For those left behind after the arrest there is the long tail end of a wrecked and devastated life. And the attempts to go and deliver food parcels. But from all the windows the answer comes in barking voices: "Nobody here by that name!" "Never heard of him!" Yes, and in the worst days in Leningrad it took five days of standing in crowded lines just to get to that window, And it may be only after half a year or a year that the arrested person responds at all. Or else the answer is tossed out: "Deprived of the right to correspond." And that means once and for all. "No right to correspondence" -- and that almost for certain means: "Has been shot."
That's how we picture arrest to ourselves.
The kind of night arrest described is, in fact, a favorite, because it has important advantages. Everyone living in the apartment is thrown into a state of terror by the first knock at the door. The arrested person is torn from the warmth of his bed. He is in a daze, half-asleep, helpless, and his judgment is befogged.
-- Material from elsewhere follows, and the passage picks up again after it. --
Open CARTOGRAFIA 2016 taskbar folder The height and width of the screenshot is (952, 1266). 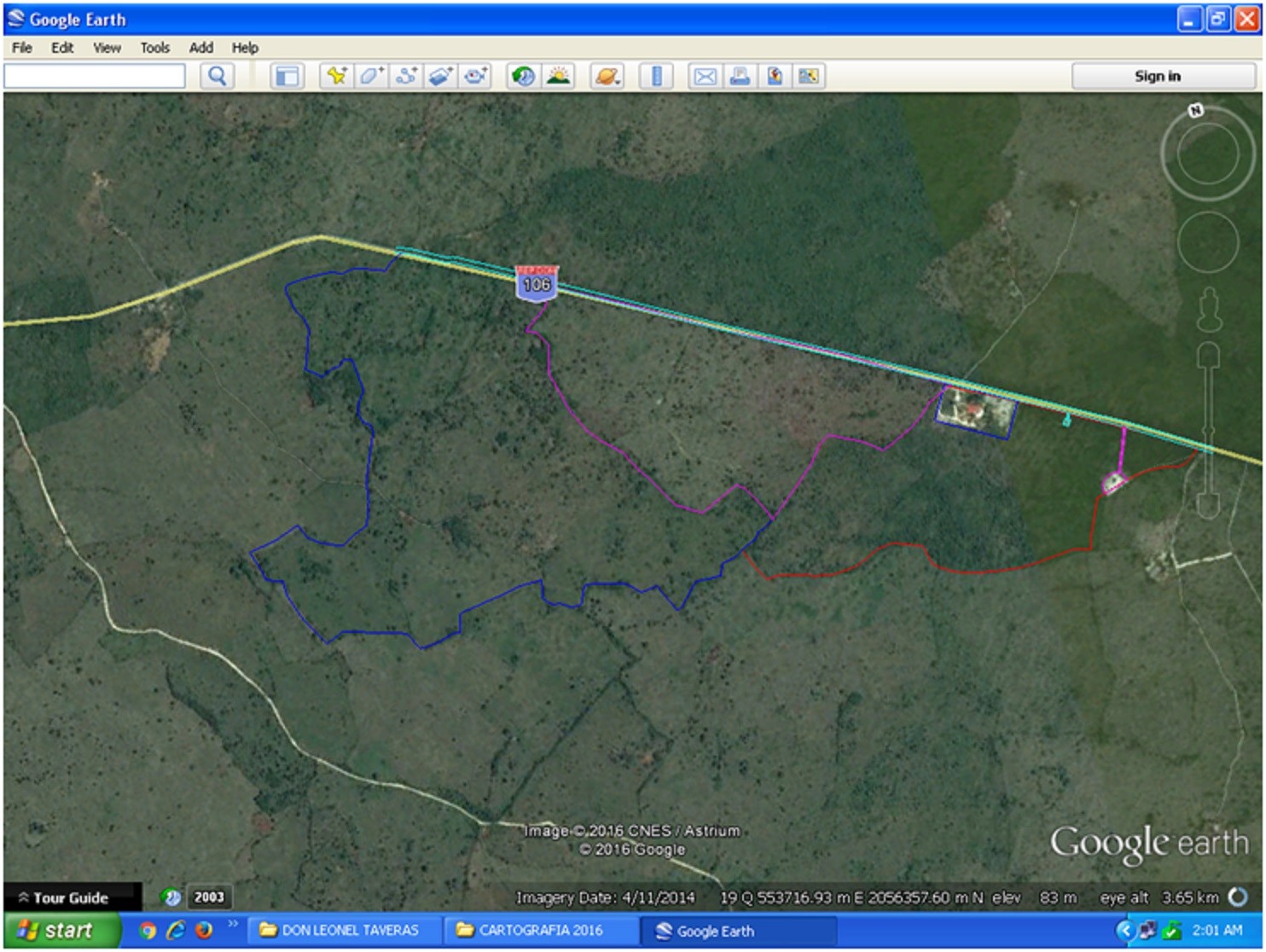click(x=540, y=930)
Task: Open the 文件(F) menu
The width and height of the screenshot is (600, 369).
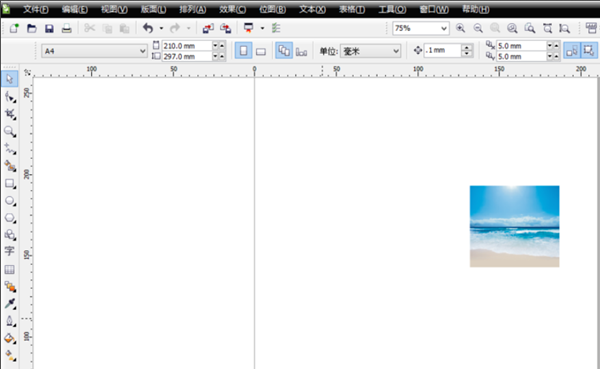Action: [36, 9]

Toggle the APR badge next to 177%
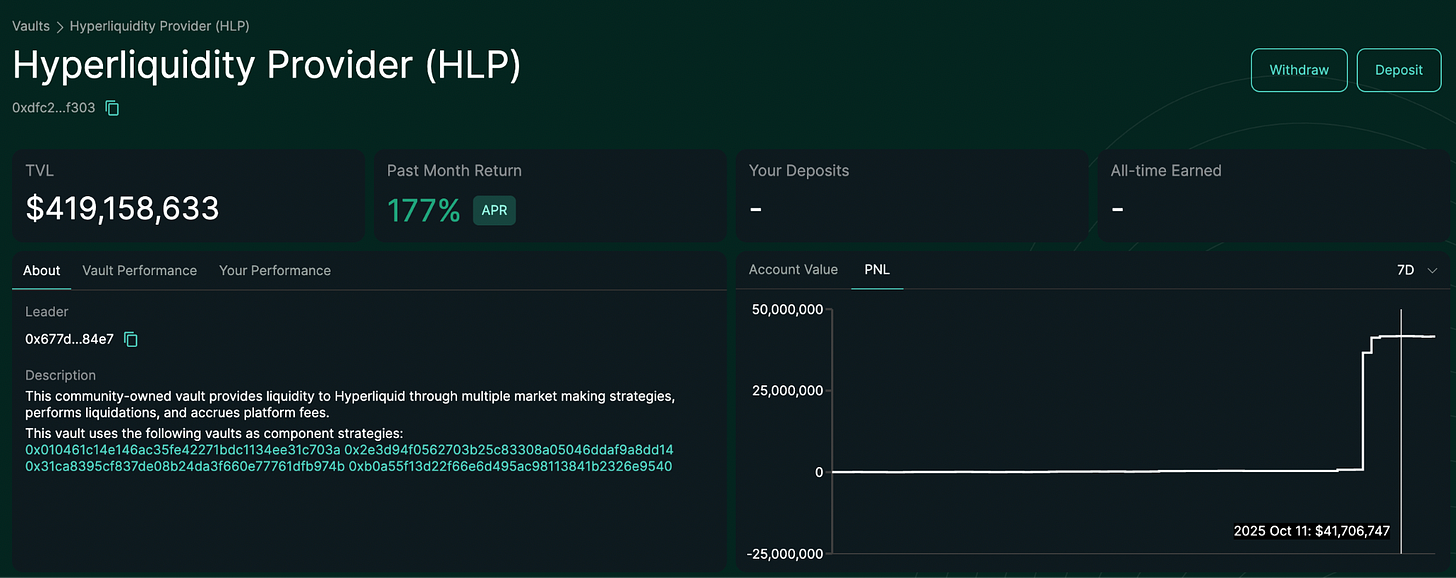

In a night arrest the State Security men have a superiority in numbers; there are many of them, armed, against one person who hasn't even finished buttoning his trousers. During the arrest and search it is highly improbable that a crowd of potential supporters will gather at the entrance. The unhurried, step-by-step visits, first to one apartment, then to another, tomorrow to a third and a fourth, provide an opportunity for the Security operations personnel to be deployed with the maximum efficiency and to imprison many more citizens of a given town than the police force itself numbers.
In addition, there's an advantage to night arrests in that neither the people in neighboring apartment houses nor those on the city streets can see how many have been taken away. Arrests which frighten the closest neighbors are no event at all to those farther away. It's as if they had not taken place. Along that same asphalt ribbon on which the Black Marias scurry at night, a tribe of youngsters strides by day with banners, flowers, and gay, untroubled songs.
But those who take, whose work consists solely of arrests, for whom the horror is boringly repetitive, have a much broader understanding of how arrests operate. They operate according to a large body of theory, and innocence must not lead one to ignore this. The science of arrest is an important segment of the course on general penology and has been propped up with a substantial body of social theory. Arrests are classified according to various criteria: nighttime and daytime; at home, at work, during a journey; first-time arrests and repeats; individual and group arrests. Arrests are distinguished by the degree of surprise required, the amount of resistance expected (even though in tens of millions of cases no resistance was expected and in fact there was none). Arrests are also differentiated by the thoroughness of the required search; by instructions either to make out or not to make out an inventory of confiscated property or seal a room or apartment; to arrest the wife after the husband and send the children to an orphanage, or to send the rest of the family into exile, or to send the old folks to a labor camp too.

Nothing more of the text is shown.